Huggingface Distributed Training with Accelerate

My Task is to fine-tune a Multi-class text classification model with close to 400 labels. As recommended in various NLP blogs, I decided to fine tune BertForSequenceClassification on custom dataset using Accelerate library from Huggingface. Code is written and executed on AWS SageMaker with 4 GPUs and 24 GB RAM on each GPU. Training hyper-parameters: batch size:64 which on 4 GPUs would mean a batch size of 16 per GPU; learning rate: 1e-5, optimizer: torch.optim.AdamW and linear learning rate scheduler.
I tested the code for 1 step i.e. executed the code end to end, printed training loss and validation loss for sanity check and the execution was successful with all loss/accuracy values printed.

But now when I run the code on full dataset (3500k samples), the notebook cell does not produce any error but doesnot execute also. At times, accelerate doesnot identify all. the 4 GPUs else simply quits without even executing one step of training/validation.

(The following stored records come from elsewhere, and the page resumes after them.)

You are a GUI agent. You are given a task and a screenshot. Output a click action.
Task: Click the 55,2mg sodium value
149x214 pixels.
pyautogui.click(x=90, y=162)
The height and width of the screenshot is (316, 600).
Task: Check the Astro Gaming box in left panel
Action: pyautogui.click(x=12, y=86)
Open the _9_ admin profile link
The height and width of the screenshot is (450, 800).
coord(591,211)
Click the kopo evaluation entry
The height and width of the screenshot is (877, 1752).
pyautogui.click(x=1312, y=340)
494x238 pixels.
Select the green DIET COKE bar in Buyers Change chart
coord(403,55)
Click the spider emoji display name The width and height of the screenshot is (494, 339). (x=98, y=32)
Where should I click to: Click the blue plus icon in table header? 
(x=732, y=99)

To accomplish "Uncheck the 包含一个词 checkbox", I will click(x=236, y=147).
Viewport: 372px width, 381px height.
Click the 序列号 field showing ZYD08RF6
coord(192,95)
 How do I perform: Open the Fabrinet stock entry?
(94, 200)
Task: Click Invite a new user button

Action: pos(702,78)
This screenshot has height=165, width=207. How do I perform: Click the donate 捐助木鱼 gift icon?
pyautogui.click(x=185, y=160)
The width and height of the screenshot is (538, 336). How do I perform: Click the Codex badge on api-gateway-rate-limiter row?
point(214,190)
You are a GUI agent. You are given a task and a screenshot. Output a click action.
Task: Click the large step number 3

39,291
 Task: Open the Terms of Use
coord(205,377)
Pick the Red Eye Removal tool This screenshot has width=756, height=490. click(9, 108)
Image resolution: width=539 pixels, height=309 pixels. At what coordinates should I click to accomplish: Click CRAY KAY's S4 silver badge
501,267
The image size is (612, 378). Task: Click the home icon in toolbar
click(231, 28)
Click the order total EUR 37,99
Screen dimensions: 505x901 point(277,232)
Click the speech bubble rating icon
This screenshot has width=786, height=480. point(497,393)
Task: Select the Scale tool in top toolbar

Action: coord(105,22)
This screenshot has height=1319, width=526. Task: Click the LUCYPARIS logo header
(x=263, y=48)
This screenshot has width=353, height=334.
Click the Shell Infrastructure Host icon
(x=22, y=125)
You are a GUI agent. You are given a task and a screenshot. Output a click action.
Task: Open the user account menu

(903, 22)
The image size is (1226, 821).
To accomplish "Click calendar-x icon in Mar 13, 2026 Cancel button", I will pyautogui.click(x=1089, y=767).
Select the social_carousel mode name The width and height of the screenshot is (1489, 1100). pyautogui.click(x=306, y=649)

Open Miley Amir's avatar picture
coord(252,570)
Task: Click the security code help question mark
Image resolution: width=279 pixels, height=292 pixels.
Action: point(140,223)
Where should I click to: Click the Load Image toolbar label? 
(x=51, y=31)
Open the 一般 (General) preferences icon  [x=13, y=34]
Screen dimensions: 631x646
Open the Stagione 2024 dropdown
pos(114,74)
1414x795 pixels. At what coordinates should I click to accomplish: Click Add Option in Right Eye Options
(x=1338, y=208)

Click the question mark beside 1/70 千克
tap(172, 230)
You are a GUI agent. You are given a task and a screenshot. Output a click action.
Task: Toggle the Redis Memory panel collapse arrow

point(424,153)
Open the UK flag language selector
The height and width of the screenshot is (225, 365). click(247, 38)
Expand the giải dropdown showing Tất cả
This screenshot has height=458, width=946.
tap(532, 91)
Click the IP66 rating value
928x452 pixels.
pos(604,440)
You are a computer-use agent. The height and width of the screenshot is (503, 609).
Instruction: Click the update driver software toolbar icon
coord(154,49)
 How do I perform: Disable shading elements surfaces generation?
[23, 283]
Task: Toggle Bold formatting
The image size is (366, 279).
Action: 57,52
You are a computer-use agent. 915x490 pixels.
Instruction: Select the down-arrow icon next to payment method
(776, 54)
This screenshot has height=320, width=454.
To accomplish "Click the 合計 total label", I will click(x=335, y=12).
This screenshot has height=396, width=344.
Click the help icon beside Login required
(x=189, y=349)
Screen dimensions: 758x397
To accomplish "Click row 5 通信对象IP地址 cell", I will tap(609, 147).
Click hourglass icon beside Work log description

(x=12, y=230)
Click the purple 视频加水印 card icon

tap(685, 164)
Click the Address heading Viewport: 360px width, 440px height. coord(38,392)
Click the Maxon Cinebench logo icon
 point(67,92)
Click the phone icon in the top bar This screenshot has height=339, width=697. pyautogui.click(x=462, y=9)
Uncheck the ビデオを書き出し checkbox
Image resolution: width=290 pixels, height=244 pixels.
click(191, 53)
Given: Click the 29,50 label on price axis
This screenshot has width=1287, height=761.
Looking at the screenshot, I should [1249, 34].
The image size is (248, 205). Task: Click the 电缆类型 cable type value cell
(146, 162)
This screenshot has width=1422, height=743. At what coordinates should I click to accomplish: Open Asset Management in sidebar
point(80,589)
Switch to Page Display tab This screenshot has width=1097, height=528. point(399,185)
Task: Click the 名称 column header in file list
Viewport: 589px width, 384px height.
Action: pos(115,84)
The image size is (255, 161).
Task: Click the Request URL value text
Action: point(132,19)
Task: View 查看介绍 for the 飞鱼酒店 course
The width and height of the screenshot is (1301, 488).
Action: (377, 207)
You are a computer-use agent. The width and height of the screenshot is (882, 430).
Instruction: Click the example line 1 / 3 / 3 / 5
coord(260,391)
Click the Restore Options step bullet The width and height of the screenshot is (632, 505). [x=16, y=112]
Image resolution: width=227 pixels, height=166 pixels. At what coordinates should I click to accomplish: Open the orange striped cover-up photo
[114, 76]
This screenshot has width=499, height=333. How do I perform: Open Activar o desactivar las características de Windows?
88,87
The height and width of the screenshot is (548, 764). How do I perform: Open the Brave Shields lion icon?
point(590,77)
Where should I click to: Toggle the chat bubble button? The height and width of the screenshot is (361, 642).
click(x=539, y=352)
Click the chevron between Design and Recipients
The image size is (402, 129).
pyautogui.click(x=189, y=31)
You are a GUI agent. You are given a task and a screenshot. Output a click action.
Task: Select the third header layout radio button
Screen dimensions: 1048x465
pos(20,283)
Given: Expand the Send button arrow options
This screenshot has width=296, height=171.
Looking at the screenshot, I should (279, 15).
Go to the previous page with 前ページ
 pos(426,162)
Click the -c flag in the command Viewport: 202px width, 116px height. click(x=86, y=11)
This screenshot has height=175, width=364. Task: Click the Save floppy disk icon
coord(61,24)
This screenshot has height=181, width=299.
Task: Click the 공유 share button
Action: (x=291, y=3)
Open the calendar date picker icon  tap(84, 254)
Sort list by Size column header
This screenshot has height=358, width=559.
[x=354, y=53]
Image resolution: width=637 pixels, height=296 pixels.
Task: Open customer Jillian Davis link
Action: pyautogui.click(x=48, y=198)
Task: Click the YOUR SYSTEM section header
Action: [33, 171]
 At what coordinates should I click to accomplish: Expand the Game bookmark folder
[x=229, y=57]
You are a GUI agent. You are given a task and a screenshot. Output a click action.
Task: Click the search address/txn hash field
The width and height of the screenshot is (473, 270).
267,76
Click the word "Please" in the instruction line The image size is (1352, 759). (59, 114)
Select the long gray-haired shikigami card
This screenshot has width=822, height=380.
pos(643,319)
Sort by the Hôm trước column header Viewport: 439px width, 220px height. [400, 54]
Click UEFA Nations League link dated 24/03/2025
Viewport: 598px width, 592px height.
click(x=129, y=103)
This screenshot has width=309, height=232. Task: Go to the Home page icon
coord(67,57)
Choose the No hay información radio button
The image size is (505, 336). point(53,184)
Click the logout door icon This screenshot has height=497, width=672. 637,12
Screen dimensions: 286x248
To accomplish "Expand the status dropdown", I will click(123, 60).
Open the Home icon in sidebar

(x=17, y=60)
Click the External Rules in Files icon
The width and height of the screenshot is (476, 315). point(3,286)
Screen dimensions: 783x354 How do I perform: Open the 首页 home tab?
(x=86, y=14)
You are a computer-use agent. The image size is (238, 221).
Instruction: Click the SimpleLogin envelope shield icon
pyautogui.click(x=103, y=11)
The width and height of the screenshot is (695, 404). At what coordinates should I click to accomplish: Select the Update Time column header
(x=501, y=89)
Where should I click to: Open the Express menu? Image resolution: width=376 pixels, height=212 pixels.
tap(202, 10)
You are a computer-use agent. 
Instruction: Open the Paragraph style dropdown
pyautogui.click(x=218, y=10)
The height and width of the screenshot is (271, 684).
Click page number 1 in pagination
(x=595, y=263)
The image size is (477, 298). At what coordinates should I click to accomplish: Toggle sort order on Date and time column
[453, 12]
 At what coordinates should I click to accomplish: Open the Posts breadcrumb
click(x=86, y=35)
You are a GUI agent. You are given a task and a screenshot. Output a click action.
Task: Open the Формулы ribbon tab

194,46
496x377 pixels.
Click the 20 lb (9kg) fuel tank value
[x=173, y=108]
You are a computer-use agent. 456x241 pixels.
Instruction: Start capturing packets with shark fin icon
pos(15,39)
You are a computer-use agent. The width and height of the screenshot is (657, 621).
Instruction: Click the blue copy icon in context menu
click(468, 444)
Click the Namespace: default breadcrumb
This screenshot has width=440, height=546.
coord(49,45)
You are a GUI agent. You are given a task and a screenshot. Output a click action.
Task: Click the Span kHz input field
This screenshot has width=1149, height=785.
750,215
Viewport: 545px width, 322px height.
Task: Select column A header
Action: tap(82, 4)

I have these basic issues:
a) Why does accelerate() not recognize all the GPUs ( I can see them printed using nvidia-smi)
b) notebook-launcher quits execution with out any error, are there execution logs being saved that can help identify teh problem
c) I am fine tuning BertForSequenceClassification in Multi-class setting, ideally loss should be computed using CrossEntropyLossFunction, but when I printed the loss for sanity check, it printed the value: tensor(6.06, NllLossBackward0) why doesit show NegativeLogLikelihood in the loss values.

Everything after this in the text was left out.